Tengah malam, sepertiga anggota Unit 5 Totinco berkumpul di Kediaman Kapten mereka. Mereka memberikan keterangan dari para Pelayan dan Pengawas Sawah La Besi yang sempat ditanya satu persatu. Terbongkar beberapa rahasia Juragan yang selama ini ia berusaha tutupi.
"Aku sudah mendengar semuanya, seluruh kerabat dekatnya akan kita tangkap terutama Ibu Tua yang menyerang Ujung dan Temmalara tadi. Kerja bagus terutama untukmu Temmalara, sudah kuduga kau pasti memiliki bakat terpendam," ujar Karassa.
"Ah tidak juga Kapten aku hanya..."
"Jangan terlalu merendah kau itu sudah mulai dianggap orang yang terpandang. Yah meskipun masih kekanak-kanakan tapi wajar. Umurmu masih 17 tahun santai saja," balas Karassa.

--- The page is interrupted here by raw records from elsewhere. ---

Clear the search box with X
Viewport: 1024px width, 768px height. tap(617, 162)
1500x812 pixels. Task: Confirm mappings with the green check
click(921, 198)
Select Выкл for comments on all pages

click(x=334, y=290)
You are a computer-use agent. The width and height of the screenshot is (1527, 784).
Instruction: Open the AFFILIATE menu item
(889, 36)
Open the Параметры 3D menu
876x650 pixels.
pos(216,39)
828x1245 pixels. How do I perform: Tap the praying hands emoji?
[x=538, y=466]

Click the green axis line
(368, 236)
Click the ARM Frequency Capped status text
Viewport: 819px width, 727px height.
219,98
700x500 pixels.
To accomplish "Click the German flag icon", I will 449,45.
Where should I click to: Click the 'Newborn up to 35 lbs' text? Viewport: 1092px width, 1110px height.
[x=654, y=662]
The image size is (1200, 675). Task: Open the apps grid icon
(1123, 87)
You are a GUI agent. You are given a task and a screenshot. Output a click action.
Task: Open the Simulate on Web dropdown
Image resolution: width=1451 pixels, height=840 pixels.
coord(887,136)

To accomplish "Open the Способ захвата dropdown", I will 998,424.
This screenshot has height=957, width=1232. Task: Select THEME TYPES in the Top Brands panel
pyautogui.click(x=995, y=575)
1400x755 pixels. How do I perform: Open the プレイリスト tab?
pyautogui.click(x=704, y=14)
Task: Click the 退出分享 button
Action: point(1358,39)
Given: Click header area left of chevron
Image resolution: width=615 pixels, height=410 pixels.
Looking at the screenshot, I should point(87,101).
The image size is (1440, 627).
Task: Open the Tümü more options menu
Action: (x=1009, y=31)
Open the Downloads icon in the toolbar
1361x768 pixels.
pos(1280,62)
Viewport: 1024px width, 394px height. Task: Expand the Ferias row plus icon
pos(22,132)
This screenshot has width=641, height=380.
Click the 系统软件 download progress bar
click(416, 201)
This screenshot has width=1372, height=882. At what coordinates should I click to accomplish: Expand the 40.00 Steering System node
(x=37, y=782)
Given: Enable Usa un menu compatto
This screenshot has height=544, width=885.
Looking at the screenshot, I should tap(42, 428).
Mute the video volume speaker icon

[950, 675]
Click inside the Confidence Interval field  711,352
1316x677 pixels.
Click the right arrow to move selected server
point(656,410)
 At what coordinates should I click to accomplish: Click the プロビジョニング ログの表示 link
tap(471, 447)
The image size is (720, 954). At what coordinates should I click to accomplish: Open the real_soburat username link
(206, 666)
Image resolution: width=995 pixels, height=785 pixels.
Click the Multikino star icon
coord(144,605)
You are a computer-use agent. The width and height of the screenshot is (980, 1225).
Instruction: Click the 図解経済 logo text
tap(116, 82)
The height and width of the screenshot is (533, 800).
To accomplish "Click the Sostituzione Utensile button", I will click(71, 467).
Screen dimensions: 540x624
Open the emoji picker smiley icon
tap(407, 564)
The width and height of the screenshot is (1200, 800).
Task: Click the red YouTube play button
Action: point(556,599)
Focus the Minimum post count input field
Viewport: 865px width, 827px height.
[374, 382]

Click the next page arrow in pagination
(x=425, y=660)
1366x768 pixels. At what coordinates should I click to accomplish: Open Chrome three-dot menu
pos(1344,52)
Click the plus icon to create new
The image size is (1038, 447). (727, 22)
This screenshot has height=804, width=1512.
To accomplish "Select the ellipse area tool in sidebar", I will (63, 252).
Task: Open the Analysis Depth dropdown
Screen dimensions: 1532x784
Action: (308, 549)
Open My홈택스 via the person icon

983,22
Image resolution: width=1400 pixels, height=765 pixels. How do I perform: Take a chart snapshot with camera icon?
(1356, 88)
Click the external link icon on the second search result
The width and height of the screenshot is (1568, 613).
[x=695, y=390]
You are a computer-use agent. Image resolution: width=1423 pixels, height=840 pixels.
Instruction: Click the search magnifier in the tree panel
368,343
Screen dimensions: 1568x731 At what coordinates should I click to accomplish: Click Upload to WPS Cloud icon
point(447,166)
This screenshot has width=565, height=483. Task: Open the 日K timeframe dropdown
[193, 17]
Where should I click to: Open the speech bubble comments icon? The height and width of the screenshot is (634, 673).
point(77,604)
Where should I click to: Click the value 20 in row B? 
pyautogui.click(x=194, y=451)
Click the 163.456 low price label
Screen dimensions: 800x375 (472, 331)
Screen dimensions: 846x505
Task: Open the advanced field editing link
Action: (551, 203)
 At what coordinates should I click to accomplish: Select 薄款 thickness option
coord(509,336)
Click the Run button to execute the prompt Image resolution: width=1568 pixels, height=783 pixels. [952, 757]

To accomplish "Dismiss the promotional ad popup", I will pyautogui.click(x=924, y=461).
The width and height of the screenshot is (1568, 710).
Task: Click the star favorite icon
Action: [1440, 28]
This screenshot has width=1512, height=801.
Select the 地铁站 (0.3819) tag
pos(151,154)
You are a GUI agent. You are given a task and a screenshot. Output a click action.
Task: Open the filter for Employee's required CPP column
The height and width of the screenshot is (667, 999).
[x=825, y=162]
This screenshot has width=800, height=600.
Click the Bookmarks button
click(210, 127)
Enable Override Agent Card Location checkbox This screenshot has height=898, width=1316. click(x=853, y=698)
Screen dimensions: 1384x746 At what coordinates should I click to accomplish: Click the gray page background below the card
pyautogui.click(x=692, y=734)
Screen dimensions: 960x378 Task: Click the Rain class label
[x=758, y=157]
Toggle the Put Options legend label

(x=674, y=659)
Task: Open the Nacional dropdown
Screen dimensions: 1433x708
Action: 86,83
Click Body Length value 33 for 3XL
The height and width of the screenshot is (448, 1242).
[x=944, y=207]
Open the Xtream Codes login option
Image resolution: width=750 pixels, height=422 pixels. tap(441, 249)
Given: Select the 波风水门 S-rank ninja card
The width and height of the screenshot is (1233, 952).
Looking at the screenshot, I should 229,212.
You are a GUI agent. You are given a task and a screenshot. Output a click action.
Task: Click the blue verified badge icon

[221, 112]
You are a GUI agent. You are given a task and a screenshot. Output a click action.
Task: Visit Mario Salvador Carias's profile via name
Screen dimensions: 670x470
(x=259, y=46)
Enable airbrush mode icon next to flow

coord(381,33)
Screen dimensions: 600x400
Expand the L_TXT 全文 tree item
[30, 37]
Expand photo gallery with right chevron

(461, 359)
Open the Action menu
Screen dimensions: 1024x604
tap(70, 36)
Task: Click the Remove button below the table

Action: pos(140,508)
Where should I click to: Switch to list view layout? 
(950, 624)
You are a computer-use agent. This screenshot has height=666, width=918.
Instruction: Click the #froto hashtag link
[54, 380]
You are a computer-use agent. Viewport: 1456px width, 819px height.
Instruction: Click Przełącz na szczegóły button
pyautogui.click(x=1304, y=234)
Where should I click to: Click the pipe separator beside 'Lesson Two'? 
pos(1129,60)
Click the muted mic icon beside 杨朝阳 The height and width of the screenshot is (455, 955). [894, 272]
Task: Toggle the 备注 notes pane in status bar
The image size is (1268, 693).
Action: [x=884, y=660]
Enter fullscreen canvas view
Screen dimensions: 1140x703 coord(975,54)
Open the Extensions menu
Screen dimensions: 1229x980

"Tapi Kapten apa tidak apa-apa memburu Pelaku sampai sejauh itu? kenapa kita tidak tunggu saja 1-2 bulan sampai ia kembali ke Tosora," tanya Data.
"Jangan bodoh untuk apa dia kembali ke Kota ini, bukan 1-2 bulan namun 1-2 tahun," jawab Temmalara.
"Keputusanku sudah matang, Data. Besok pagi kita akan langsung berangkat. Temmalara panggil kau kumpulkan setengah dari unitku nanti. Data dan Ujung kalian atur logistik dan catat dalam kertas biaya yang harus dikeluarkan lalu laporkan ke markas. Untuk Mario dan Anakbatu kalau mau dibayar, kalian harus membantu dalam ekspedisi ini. Jika mengerti, perintahkan yang lain bubar dan beritahu Letnan Badrul untuk mengatur bawahan ketika kita telah berangkat."
"Baik!" serempak jawab mereka yang berada di hadapan Karassa.
--
Seperti apa yang diperintahkan tadi malam, saat matahari baru terbit 50 Prajurit telah berbaris. 3 Kerbau untuk mengangkut perbekalan dan peralatan telah disiapkan. Sisa barang yang perlu diangkut, diserahkan kepada Prajurit yang mendapat tugas salah satunya adalah kelompok Temmalara termasuk Mario dan Anakbatu. Mereka berdua terhitung sebagai Tentara Bayaran.
Dalam struktur Tentara Profesional Wajo, seorang Kapten biasanya memimpin 100 pasukan yang dibantu oleh 2 Letnan. Posisi Letnan sendiri membawahi 50 pasukan. Untuk Milisi yang biasanya terdiri dari petani dsb, mereka biasanya tidak ada pembagian hierarkis yang rumit dan langsung dipimpin oleh seseorang yang memiliki pangkat di atas mereka.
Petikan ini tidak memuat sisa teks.